▶ [TASK BRIEF] The lines below that include the word "resolution" are to be reported.

Stored items
------------------------------------
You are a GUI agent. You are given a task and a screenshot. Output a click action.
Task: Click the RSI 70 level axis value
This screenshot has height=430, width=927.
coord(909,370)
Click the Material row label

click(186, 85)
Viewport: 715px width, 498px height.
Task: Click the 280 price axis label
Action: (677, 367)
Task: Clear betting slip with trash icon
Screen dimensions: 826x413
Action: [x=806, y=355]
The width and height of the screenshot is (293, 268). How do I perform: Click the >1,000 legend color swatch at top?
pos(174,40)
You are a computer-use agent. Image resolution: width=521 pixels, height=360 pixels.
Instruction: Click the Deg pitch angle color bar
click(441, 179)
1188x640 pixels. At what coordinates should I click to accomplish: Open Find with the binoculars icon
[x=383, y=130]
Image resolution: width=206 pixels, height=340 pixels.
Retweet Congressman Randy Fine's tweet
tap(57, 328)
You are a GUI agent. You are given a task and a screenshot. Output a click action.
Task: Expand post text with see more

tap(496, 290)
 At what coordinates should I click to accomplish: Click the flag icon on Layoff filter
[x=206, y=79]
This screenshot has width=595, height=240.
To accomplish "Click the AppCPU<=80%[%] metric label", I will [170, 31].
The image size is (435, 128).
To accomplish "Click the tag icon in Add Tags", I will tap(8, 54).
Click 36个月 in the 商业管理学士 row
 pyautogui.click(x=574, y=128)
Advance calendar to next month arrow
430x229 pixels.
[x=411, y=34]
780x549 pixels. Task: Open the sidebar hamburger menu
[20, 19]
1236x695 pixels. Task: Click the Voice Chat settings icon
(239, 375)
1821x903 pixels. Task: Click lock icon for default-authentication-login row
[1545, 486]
------------------------------------
▶ [SOLUTION TO THIS EXERCISE]
You are a computer-use agent. Image resolution: width=521 pixels, height=360 pixels.
Image resolution: width=206 pixels, height=340 pixels.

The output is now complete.